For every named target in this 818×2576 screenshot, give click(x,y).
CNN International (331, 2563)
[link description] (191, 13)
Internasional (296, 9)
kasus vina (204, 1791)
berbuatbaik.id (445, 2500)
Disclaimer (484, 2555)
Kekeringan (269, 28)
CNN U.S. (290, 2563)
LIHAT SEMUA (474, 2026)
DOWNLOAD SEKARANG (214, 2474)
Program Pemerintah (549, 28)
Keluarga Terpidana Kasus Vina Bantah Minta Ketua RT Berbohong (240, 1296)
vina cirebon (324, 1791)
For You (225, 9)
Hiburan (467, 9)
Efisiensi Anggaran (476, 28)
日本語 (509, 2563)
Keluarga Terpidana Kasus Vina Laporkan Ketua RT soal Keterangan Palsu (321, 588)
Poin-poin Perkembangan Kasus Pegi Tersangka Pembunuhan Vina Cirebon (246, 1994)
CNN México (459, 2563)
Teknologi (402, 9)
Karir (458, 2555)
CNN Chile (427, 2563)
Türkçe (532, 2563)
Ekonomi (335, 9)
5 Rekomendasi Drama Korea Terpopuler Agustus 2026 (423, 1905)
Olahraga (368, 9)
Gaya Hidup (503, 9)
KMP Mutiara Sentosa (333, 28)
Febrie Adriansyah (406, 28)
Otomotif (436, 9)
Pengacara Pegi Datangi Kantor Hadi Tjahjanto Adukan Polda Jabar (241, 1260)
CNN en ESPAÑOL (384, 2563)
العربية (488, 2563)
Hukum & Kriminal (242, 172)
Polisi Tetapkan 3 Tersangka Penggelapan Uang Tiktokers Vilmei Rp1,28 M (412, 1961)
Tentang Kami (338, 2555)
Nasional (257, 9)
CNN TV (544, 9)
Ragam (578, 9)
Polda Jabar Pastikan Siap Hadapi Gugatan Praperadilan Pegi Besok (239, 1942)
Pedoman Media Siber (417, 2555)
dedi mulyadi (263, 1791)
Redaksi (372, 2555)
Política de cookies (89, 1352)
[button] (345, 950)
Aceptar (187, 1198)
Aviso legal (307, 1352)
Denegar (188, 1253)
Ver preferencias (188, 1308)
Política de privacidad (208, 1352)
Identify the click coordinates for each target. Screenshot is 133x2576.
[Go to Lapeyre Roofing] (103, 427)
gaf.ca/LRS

*****

Find "Gaya Hidup (503, 9)" in the data above, then repeat that line and all lines after it exactly, ending with the final line.

Gaya Hidup (503, 9)
KMP Mutiara Sentosa (333, 28)
Febrie Adriansyah (406, 28)
Otomotif (436, 9)
Pengacara Pegi Datangi Kantor Hadi Tjahjanto Adukan Polda Jabar (241, 1260)
CNN en ESPAÑOL (384, 2563)
العربية (488, 2563)
Hukum & Kriminal (242, 172)
Polisi Tetapkan 3 Tersangka Penggelapan Uang Tiktokers Vilmei Rp1,28 M (412, 1961)
Tentang Kami (338, 2555)
Nasional (257, 9)
CNN TV (544, 9)
Ragam (578, 9)
Polda Jabar Pastikan Siap Hadapi Gugatan Praperadilan Pegi Besok (239, 1942)
Pedoman Media Siber (417, 2555)
dedi mulyadi (263, 1791)
Redaksi (372, 2555)
Política de cookies (89, 1352)
[button] (345, 950)
Aceptar (187, 1198)
Aviso legal (307, 1352)
Denegar (188, 1253)
Ver preferencias (188, 1308)
Política de privacidad (208, 1352)
Identify the click coordinates for each target. Screenshot is 133x2576.
[Go to Lapeyre Roofing] (103, 427)
gaf.ca/LRS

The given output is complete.